Curiously the production that will open the season is a far older integrated play, Shakespeare's "Othello." And unlike those previous Karamu productions in which blacks and white played all roles interchangeably Othello will be performed in the traditional manner, with a Negro playing the Moor and the other characters played by white actors.

"Othello" will be directed by Karamu's theater director, Reuben Silver.

''Othello" will mark the return of a distinguished alumnus, Clayton Corbin, in the title role. Corbin has appeared in both Broadway and off-Broadway productions, has acted at a number of regional theaters

He was in "Toys in the Attic" with Irene Worth, costarred with Christopher Plummer as the Inca King in "Royal Hunt of the Sun," has played the title roles in both "Macbeth " and "Othello" in major American repertory companies.

Karamu is more than theater. It is a settlement house offering everything from day nurseries to classes in arts and crafts to performances of drama and music.

But from its beginning under Russell and Rowena Jelliffe through to its present administrator, Kenneth Snipes, Karamu has been synonymous with drama.

The first Karamu-produced drama was a bill of three one-act plays staged at East Tech High School in February, 1922.

The plays were "Medicine Show" by Stuart Walker, "Enter the Hero" by Theresa Helburn, "Obstinacy" adapted from the German by Rose Griffiths. They were directed by Rowena Jelliffe who did all the shows until 1946.

The first production in Karamu at E. 38th St. and Central Ave. was in February, 1927: "Off nag's Head" by Donald MacMillian, "Simon The Cyrenian" by Ridgely Torrence, "The Medicine Show" by Stuart Walker.

Paul Green's "In Abraham's Bosom" had its first performance outside New York City at Karamu in 1928. While Eugene O'Neill was still a relatively new playwright Karamu produced "Emperor Jones" in 1931, repeated it at Public Hall.

Though new plays by black writers fill the list of things done at Karamu, there has always been a sprinkling of revivals of the works of the great dramatists -- from Shakespeare to Ibsen, Sophocles to Gilbert & Sullivan.

One of the great performances of all time was that of Zelma George in Gian-Carlo Menotti's "The Medium" in 1949. Later she repeated the role in a Broadway revival of the work. "The Medium" in the Arena and "Family Portrait" in the Proscenium Theater marked the opening of the present theater building.

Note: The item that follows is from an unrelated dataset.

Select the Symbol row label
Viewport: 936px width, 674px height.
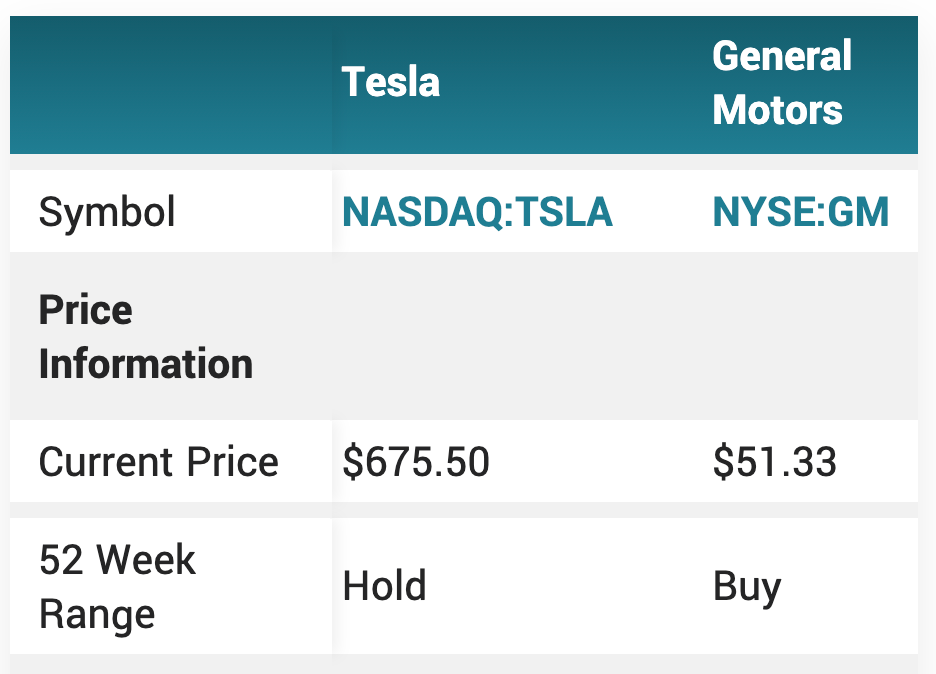click(107, 213)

Throughout the years many established playwrights brought scripts here, either to try them or to do them afresh.

Leo Beyer who wrote "Third Best Sport" brought "Collision Course" to Karamu. Yip Harburg, unhappy with the Broadway production of "Jamaica," saw his done his way at Karamu. William Ingeredid "Loss of Roses" under similar circumstances, an author unhappy with the New York production.

Occasionally Karamu left Cleveland to tour briefly. In the early 1960's there was a European tour of the lyric operas "Sweet Betsy from Pike" and "Red Riding Hood."

Harold Pinter's "Birthday Party" was done at the Boston Winter Arts Festival and "To Be Young, Gifted and Black" had an invitational performance as part of Governor Gilligan's inauguration celebration in Columbus.

The name of Clayton Corbin is only one name in a long list of distinguished Karamu alumni.

Ron O'Neal, widely known as "Superfly" and widely respected for his New York stage work, began his acting at Karamu. Gilbert Moses, once a child actor here, is a brilliant young director.

Minnie Gentry is well-remembered at Karamu On Broadway she was most recently seen in "Sunshine Boys" and before that in "Ain't Supposed to Die a Natural Death." That show also was directed by Moses and featured Joe Fields, also of Karamu. Karamu alumnus Nate Barnett was its stage manager.

Ivan Dixon who has appeared in TV's Hogan's Heroes and starred in the movie, "Nothing But A Man," produced and directed 'The Spook Who Sat by the Door," a recent film.

Another gradute is Robert Guiallaume who has sung and acted frequently,in.New York and in Europe. He replaced the Broadway lead in "Purlie," then played the role in a national tour.

There are few theaters, professional or amateur; black or integrated, that can boast as many successful graduates. Karamu's 50 years of theater has enriched theater everywhere as well as in Cleveland.